British Antarctic Survey: SAF strategy and carbon cost

With the British Antarctic Survey (BAS) having recently released its first ever annual carbon footprint statistics – highlighting business travel and BAS aircraft to be responsible for 9.61% and 7.25% respectively of its total annual carbon emissions – Aerospace Global News caught up with the team to learn more about the unique aviation-specific challenges of ‘going green’ in such a demanding setting.
Aircraft operations
The BAS currently operates a fleet of one DHC Dash 7 and four Twin Otters, which are based in Antarctica during the Antarctic summer season (approximately five months of every year). With the Dash 7 supporting the airbridge between Chile’s Punta Arenas and Rothera Research Station, and the Twin Otters supporting science delivery in the field, most of the aircraft will then travel north to Canada for maintenance following a pre-planned route.
They will stay here (conducting very limited flying) until the next summer season – unless a Twin Otter is required in the UK. However, with the aircraft possessing no fixed operating base (apart from during their downtime in Canada), “this makes it difficult to integrate SAF into our operation,” revealed BAS.

__Dataset entries__:
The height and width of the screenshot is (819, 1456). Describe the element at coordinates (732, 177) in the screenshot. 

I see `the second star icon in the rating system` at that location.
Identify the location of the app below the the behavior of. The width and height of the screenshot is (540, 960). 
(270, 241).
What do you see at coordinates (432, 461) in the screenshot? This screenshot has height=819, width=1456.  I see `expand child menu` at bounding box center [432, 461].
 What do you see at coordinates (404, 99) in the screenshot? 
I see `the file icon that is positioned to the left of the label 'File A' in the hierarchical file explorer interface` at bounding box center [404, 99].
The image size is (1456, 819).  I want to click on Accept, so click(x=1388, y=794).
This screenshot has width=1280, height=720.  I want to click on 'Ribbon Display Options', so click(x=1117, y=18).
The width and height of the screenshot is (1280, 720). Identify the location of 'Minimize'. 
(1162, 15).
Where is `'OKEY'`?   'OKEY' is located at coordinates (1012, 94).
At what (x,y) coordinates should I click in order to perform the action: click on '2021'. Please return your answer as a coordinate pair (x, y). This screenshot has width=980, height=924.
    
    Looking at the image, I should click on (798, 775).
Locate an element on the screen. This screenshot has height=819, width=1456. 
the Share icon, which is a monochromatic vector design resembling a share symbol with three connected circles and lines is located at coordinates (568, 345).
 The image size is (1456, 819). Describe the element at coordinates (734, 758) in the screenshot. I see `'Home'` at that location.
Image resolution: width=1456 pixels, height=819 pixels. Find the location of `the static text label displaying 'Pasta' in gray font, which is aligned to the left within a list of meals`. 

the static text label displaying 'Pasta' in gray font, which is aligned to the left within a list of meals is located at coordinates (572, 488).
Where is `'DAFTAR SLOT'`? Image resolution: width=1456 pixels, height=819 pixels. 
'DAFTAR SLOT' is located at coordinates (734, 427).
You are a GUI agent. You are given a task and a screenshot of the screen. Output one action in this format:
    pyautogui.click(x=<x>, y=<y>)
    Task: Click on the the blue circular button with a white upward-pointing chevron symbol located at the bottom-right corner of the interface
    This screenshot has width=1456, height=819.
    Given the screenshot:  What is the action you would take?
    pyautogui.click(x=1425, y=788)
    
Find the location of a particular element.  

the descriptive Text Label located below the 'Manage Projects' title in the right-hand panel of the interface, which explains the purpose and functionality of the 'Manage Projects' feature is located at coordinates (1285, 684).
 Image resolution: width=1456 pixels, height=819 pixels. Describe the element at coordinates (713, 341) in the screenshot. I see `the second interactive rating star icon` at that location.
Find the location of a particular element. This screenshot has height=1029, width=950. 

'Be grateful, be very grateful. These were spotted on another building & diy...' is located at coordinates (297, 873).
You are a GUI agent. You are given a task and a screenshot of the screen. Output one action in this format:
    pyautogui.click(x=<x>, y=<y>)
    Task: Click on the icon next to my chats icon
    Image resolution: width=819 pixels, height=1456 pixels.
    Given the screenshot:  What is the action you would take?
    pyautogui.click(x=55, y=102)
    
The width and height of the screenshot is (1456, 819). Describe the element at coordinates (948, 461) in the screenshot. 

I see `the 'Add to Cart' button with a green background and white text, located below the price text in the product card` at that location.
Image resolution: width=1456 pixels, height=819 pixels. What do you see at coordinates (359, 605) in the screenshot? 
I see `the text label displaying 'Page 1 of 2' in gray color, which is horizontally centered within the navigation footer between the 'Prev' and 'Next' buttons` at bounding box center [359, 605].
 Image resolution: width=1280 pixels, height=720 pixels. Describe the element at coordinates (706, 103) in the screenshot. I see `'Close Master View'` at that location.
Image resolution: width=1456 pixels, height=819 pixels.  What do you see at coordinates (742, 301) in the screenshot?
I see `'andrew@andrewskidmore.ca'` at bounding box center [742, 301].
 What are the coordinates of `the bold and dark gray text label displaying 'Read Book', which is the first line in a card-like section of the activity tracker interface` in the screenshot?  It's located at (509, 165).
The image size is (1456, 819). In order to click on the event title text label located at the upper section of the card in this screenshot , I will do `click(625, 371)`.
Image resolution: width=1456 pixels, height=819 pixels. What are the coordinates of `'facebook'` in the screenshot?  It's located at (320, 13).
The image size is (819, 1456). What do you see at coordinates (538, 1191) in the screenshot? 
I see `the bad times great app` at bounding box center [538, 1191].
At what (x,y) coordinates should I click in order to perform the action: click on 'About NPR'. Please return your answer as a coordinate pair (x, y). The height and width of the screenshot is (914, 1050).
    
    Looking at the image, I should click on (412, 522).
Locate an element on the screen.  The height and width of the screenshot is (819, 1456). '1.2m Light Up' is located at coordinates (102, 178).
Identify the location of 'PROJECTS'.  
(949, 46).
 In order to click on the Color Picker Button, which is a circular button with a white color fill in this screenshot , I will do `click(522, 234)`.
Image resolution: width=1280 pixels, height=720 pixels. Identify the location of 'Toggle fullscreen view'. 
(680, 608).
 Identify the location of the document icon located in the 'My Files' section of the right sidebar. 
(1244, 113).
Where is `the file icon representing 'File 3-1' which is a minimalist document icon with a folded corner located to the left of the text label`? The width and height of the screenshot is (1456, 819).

__Tasks to complete__:
- 1) Reproduce the stretch of the British Antarctic Survey piece from "With the British" through "a pre-planned route.", changing "Rothera Research Station" to "Rothera Station".
- 2) Name every geographic place, whether a continent, country, city or station, that the British Antarctic Survey piece mentions.

__Results of the tasks__:
- 1)
With the British Antarctic Survey (BAS) having recently released its first ever annual carbon footprint statistics – highlighting business travel and BAS aircraft to be responsible for 9.61% and 7.25% respectively of its total annual carbon emissions – Aerospace Global News caught up with the team to learn more about the unique aviation-specific challenges of ‘going green’ in such a demanding setting.
Aircraft operations
The BAS currently operates a fleet of one DHC Dash 7 and four Twin Otters, which are based in Antarctica during the Antarctic summer season (approximately five months of every year). With the Dash 7 supporting the airbridge between Chile’s Punta Arenas and Rothera Station, and the Twin Otters supporting science delivery in the field, most of the aircraft will then travel north to Canada for maintenance following a pre-planned route.

- 2)
Antarctica
Chile
Punta Arenas
Rothera Research Station
Canada
UK